About us

The International Network to Support Understanding of Health Research (NSUHR) was established at a conference held at Kellogg College,  Oxford, on 7-8 April 2011.

Conference participants, all of whom are involved in efforts to improve understanding of health research, came from six countries. They felt that mutual benefit would result from sharing experiences, both of their development of educational resources, and of methods to evaluate whether these resources were achieving their intended objectives.

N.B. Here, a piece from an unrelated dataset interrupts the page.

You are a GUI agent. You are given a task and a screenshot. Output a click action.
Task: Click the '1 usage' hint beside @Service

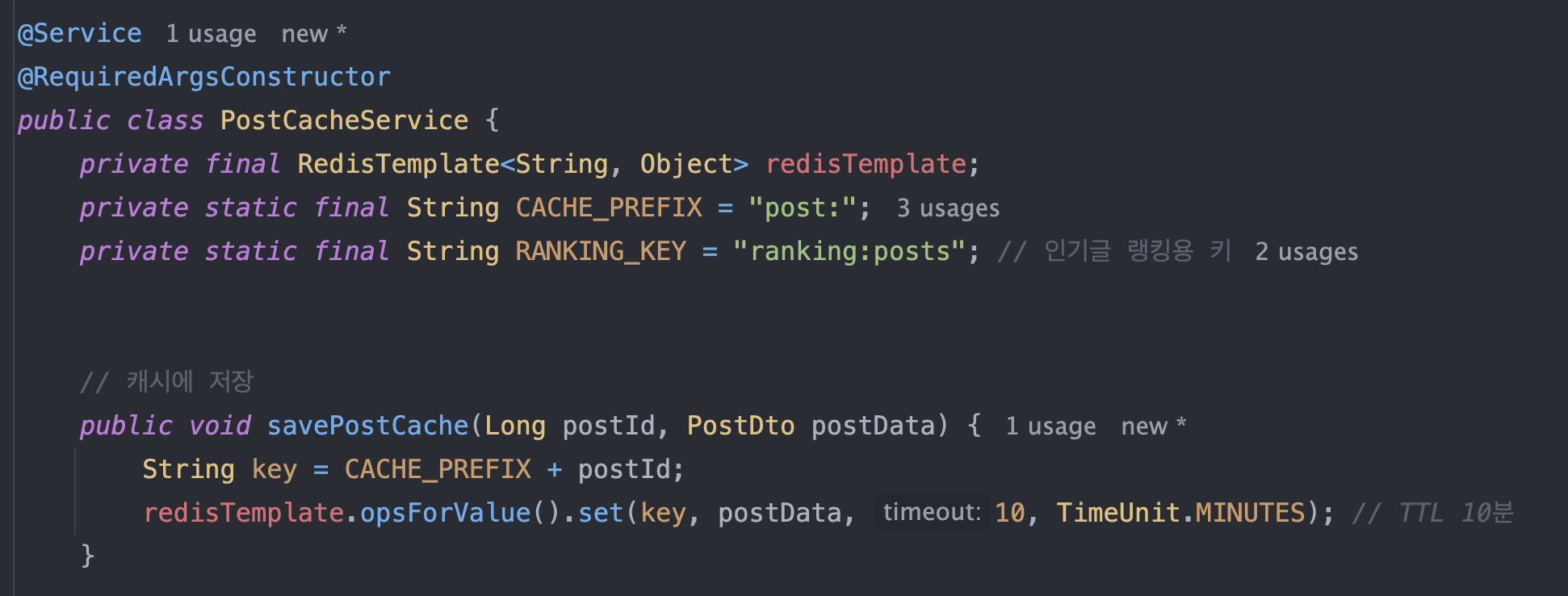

Participants at the conference decided to establish an international Network which is open to anyone who identifies with its objectives and ethos.  They agreed that Amanda Burls should lead efforts to obtain resources to help develop it.

Steering Group

A Steering Group has been established to guide the development of the Network, with members drawn initially from among those who participated in the Oxford conference. Current membership includes: Gerd Antes, Douglas Badenoch, Amanda Burls, Iain Chalmers (convenor), Arthur Hjorth, Kendall Krause, Andy Oxman, Sarah Rosenbaum, Lisa Schwartz and Steve Woloshin.

3 Responses to About us

  1. tobweb says:

    Dear NSUHR-team,

    can you tell what the target group in this network is?
    Is it the patient, the healthy population or are there also health care professionals and students included?

    Kind regards

    Tobias

    • Iain Chalmers says:

      Thanks for your interest, Tobias. The goal of the international Network to Support Understanding of Health Research (NSUHR) is to help those who are trying to help people become more discriminating users of health research.
      For example, I try to help people with the two websites that I edit – http://www.testingtreatments.org and http://www.jameslindlibrary.org. But I am sure that others in NSUHR will have useful advice about how I might do a better job.

  2. Arthur Hjorth says:

    Welcome Tobias!

    I think it depends on whether you mean ‘target group’ as the people we are trying to communicate with, or ‘target group’ as the people who should join the network.

    I the case of the former, I would say that the target group includes all the groups you mentioned – and even more.

    For patients and their relatives, we hope that having access to high quality resources on how to make sense of health research will help them better understand their disease and the treatments provided. For health care professionals, we hope that having access to good teaching resources can help them better communicate what constitutes good research – in lecture halls or over red wine. For teachers and students, from early science in primary school to the university level, we hope that long term our repository will offer high quality resources that can be used to support curriculum or as extra curricular activities.

    Finally, we hope that broadening participation in a culture of critically examining and interrogating the overwhelming amounts of claims that, “Studies show…” in popular media will help everybody make better decisions, in sickness and in health.

    If by ‘target group’ you mean who should join the network, I would say anyone who wants to actively participate in finding or creating and assessing those resources.